*INPUT DATA*
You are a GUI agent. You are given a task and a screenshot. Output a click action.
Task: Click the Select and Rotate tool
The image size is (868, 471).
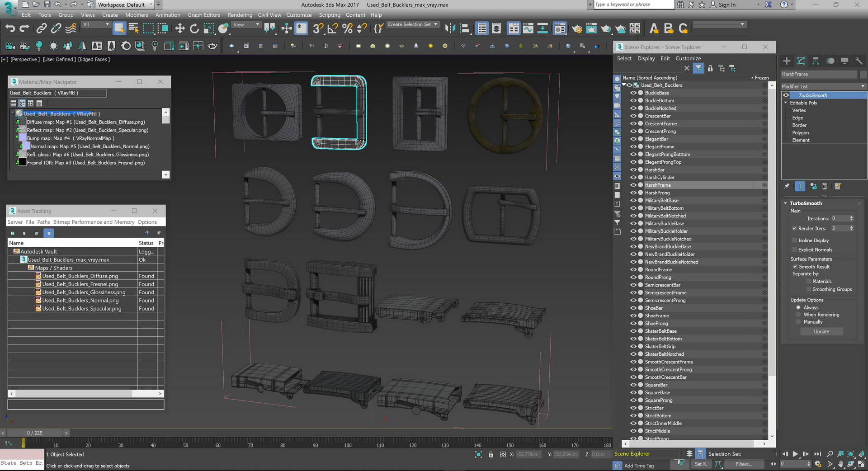coord(194,28)
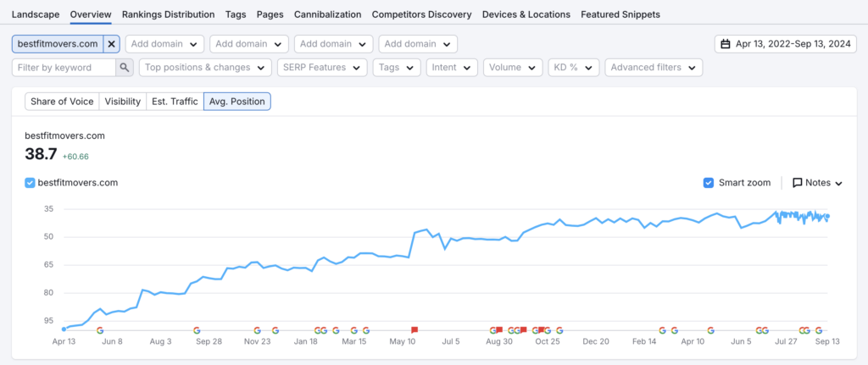
Task: Select the Share of Voice metric
Action: point(62,102)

*TASK REQUIREMENTS*
Return every line shown above without changing a word, and skip the pictures.

*RESPONSE BOX*
You are a GUI agent. You are given a task and a screenshot. Output a click action.
Task: Click the Select and Rotate tool
The image size is (868, 471).
coord(194,28)
Task: Select the Share of Voice metric
Action: point(62,102)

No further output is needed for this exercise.